Fly in the Ointment and Other Game Changers

Michelle Hamilton has found her niche in an ultra-bright palette layered with epoxy resin for extra depth and pop.
Portrait by Clay Nations Photography

Asheville artist Michelle Hamilton admits that “facing a blank canvas used to scare the life out of me.” But those days faded into oblivion once she discovered what she describes as her “polyamorous relationship” with art.

 “Now a blank canvas excites me,” she exclaims. “It’s me, encaustics, and epoxy resin all in bed together in my studio. I love to put those two together and watch what happens.” 

Modern Vase and Flowers

Hamilton’s work typically showcases bold, bright, festive colors that are layered and textured for maximum visual depth and vivid impact. One day she learned that if she topped off her pieces with a crystal-clear epoxy resin, it added even more visual depth and made the colors pop with stunning brilliance — and that was a game changer. 

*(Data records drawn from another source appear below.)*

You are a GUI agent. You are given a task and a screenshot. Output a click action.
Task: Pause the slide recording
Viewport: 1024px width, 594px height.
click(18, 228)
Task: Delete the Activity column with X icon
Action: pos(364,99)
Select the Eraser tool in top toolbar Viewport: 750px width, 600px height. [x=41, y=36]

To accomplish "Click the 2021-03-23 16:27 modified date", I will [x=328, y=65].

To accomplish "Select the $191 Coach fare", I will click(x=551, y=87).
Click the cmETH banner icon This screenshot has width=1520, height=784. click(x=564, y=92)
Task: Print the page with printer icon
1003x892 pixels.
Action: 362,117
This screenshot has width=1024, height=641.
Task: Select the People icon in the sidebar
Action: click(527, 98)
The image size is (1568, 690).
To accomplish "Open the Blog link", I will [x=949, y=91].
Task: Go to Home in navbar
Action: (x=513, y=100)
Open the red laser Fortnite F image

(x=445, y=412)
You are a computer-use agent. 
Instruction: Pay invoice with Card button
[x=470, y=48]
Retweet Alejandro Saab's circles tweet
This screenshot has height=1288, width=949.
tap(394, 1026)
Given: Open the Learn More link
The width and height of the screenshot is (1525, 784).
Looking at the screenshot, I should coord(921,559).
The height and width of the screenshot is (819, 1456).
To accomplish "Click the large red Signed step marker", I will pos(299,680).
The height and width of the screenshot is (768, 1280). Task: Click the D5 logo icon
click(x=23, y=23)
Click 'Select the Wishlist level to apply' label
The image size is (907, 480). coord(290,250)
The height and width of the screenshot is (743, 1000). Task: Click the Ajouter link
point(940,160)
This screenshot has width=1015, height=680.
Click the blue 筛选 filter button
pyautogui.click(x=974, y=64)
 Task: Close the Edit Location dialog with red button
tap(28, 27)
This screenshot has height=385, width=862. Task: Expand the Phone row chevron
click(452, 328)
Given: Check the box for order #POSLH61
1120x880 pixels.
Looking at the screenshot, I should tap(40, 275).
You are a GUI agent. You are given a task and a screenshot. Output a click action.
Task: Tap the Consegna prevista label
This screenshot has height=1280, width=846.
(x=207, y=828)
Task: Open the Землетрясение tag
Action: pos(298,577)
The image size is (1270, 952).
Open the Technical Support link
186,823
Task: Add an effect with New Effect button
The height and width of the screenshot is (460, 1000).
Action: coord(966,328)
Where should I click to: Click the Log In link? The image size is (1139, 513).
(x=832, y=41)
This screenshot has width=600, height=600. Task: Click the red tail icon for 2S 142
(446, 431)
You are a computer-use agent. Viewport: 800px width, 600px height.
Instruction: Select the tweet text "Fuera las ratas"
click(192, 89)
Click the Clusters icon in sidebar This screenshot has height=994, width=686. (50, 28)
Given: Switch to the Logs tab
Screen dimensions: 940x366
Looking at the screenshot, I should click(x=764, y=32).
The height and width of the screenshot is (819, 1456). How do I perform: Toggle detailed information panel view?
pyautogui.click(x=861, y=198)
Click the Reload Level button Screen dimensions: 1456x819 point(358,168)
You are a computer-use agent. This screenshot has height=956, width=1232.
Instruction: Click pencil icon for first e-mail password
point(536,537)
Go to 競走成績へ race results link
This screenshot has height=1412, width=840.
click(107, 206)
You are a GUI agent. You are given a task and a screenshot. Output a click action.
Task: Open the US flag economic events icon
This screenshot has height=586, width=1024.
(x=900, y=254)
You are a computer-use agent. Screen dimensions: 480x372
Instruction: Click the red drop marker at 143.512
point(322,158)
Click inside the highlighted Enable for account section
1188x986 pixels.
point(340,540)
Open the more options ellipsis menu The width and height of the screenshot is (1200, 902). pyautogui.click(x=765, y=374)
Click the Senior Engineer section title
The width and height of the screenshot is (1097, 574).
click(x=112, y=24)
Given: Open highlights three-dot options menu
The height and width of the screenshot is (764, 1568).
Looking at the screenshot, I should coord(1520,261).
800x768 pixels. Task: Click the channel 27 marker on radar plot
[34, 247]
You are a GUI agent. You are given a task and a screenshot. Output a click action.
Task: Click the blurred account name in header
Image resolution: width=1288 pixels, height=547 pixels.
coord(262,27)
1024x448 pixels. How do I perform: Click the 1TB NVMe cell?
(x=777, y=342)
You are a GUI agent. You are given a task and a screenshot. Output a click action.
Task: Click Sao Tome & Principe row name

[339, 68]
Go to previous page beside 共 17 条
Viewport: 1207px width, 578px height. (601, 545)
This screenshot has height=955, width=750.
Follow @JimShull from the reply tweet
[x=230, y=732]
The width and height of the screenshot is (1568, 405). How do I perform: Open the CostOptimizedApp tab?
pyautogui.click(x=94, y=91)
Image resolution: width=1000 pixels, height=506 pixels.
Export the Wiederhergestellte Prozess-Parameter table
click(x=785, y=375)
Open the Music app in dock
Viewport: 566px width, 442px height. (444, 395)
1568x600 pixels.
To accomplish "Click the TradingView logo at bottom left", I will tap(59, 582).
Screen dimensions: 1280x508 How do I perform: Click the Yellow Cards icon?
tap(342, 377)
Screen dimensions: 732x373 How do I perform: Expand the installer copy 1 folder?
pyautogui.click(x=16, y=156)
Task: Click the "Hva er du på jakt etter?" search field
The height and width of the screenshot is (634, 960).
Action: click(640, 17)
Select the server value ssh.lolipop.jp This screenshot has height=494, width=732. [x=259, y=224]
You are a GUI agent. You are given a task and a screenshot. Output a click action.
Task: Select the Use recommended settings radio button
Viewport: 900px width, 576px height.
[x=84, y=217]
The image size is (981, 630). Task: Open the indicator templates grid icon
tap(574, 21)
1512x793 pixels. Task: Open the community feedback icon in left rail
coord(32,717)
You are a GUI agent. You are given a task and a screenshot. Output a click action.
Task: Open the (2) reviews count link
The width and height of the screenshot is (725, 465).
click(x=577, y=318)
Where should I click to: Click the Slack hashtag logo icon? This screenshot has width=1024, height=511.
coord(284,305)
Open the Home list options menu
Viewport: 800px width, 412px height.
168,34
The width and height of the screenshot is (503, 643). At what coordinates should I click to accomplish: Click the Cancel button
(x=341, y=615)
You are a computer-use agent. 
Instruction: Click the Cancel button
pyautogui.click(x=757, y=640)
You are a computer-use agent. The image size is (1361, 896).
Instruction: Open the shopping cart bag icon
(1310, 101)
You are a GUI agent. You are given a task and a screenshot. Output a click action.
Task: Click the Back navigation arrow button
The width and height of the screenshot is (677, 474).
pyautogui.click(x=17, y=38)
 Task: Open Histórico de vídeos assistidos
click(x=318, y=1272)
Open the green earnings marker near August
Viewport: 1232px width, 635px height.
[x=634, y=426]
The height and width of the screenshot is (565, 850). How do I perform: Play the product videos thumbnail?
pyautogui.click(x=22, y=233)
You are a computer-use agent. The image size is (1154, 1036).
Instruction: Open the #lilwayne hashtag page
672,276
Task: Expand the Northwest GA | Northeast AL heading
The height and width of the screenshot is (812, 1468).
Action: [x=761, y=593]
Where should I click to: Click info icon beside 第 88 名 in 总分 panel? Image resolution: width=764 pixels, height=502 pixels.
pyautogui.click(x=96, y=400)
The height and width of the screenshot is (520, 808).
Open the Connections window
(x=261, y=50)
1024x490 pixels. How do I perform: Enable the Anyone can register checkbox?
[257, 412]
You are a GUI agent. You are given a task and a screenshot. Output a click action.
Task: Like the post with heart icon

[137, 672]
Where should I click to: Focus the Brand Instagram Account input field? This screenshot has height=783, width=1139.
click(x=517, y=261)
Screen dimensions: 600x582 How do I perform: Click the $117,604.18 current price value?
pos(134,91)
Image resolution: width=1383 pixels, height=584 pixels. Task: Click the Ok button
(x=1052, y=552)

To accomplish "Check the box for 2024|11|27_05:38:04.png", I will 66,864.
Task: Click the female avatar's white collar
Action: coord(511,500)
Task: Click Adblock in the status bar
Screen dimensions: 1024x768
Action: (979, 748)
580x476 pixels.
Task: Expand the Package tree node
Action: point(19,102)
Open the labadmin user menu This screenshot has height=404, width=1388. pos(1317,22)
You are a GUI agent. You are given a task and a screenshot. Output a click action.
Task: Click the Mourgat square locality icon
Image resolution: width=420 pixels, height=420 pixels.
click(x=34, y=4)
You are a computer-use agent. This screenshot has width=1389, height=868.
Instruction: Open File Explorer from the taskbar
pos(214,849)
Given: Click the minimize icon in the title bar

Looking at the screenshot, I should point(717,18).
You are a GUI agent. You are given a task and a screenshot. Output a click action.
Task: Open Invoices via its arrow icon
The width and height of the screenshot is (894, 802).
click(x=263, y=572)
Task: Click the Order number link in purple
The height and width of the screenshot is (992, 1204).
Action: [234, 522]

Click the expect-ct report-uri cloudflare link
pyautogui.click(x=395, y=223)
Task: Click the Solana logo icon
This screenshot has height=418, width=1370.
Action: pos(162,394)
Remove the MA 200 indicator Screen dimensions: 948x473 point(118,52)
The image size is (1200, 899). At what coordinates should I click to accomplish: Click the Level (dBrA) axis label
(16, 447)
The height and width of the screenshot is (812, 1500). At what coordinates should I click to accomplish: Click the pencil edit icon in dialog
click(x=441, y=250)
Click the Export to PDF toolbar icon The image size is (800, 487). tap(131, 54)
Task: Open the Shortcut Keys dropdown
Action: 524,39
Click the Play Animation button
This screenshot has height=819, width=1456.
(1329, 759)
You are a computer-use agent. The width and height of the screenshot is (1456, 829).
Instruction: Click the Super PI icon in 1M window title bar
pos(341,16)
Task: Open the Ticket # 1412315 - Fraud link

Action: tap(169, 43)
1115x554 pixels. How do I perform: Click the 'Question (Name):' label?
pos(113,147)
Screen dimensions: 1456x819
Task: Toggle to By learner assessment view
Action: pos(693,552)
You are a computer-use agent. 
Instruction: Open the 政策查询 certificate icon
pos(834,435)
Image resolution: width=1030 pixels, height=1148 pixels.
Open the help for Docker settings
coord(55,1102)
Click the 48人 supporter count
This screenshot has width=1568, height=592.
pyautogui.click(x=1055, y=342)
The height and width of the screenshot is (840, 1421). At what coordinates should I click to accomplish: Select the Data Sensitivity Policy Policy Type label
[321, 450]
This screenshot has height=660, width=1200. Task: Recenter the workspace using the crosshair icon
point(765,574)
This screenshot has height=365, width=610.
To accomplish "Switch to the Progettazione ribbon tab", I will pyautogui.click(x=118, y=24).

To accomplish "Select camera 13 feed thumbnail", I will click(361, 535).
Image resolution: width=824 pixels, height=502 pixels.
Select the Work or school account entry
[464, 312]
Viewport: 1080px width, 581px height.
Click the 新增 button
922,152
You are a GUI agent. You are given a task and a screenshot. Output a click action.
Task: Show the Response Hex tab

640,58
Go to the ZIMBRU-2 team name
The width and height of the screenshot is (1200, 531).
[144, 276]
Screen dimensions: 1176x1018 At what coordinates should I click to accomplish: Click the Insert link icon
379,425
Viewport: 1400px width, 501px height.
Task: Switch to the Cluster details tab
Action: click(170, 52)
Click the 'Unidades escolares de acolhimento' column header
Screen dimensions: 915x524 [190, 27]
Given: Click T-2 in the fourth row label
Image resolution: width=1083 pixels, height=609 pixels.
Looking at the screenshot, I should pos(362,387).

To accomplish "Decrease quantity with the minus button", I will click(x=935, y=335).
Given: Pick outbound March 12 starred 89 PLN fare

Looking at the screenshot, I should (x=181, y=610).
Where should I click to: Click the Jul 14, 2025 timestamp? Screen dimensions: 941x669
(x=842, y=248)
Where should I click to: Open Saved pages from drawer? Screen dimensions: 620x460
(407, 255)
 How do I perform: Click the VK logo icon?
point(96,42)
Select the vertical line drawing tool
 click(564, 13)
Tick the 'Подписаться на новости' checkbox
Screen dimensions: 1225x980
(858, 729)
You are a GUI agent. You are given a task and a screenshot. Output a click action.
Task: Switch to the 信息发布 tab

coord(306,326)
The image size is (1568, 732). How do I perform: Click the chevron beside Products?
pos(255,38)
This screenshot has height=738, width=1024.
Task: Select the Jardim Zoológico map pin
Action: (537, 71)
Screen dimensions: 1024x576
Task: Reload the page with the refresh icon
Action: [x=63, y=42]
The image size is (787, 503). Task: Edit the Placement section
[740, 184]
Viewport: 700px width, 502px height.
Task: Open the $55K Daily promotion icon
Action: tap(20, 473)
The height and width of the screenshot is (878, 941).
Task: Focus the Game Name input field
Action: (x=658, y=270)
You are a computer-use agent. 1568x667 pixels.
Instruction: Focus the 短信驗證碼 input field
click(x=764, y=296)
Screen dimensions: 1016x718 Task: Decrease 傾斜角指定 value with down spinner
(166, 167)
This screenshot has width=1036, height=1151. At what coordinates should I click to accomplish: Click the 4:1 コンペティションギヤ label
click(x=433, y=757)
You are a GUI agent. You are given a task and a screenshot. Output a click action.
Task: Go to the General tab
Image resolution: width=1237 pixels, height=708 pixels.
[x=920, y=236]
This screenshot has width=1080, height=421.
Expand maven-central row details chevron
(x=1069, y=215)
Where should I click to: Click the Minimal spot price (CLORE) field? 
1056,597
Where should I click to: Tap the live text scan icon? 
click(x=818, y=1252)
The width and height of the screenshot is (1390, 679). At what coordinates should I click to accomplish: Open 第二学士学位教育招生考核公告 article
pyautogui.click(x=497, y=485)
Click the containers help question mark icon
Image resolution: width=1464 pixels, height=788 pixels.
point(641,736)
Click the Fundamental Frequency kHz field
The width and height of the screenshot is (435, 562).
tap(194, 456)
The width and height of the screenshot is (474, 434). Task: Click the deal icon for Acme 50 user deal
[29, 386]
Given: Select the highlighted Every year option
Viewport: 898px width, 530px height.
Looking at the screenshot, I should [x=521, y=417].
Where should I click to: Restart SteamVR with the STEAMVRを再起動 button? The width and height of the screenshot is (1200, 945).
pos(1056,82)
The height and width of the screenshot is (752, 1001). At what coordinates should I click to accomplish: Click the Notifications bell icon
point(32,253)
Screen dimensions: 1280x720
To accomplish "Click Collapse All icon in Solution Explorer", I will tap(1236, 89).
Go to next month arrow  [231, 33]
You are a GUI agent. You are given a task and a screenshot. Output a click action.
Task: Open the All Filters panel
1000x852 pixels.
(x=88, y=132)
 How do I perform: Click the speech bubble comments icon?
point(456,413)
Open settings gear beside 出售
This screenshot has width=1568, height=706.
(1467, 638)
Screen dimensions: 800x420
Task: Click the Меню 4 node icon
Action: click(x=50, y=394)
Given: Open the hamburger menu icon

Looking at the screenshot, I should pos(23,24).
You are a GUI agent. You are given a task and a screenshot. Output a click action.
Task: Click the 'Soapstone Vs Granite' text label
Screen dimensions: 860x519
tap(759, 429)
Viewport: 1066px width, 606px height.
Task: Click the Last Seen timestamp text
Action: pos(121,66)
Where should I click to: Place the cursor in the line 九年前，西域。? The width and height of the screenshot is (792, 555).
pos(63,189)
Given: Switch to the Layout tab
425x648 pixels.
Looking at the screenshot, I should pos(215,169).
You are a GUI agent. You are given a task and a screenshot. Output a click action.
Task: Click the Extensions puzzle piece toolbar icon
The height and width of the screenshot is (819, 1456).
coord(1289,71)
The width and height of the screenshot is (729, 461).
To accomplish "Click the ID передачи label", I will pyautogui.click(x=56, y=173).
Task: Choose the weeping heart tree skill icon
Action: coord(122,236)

“It’s easy on the client, too,” Hamilton says, “because the resin protects your picture so you don’t have to frame it. I had a piece fall off the wall and there wasn’t even a dent.”

A Small Garden

Accidents happen. But happy accidents can be expected while creating joyful works of art. Hamilton describes how a literal fly in the ointment “took it to the next level.” 

She had completed one of her pieces, finished it with a virtually bulletproof coating of resin, and left it overnight for the resin to cure. “I came into the studio the next morning and there was a bubble in the surface where a fly had gotten in it, and I thought the painting was ruined. So I sanded it down until I got the fly out, then touched it up with some paint and put resin back on.” 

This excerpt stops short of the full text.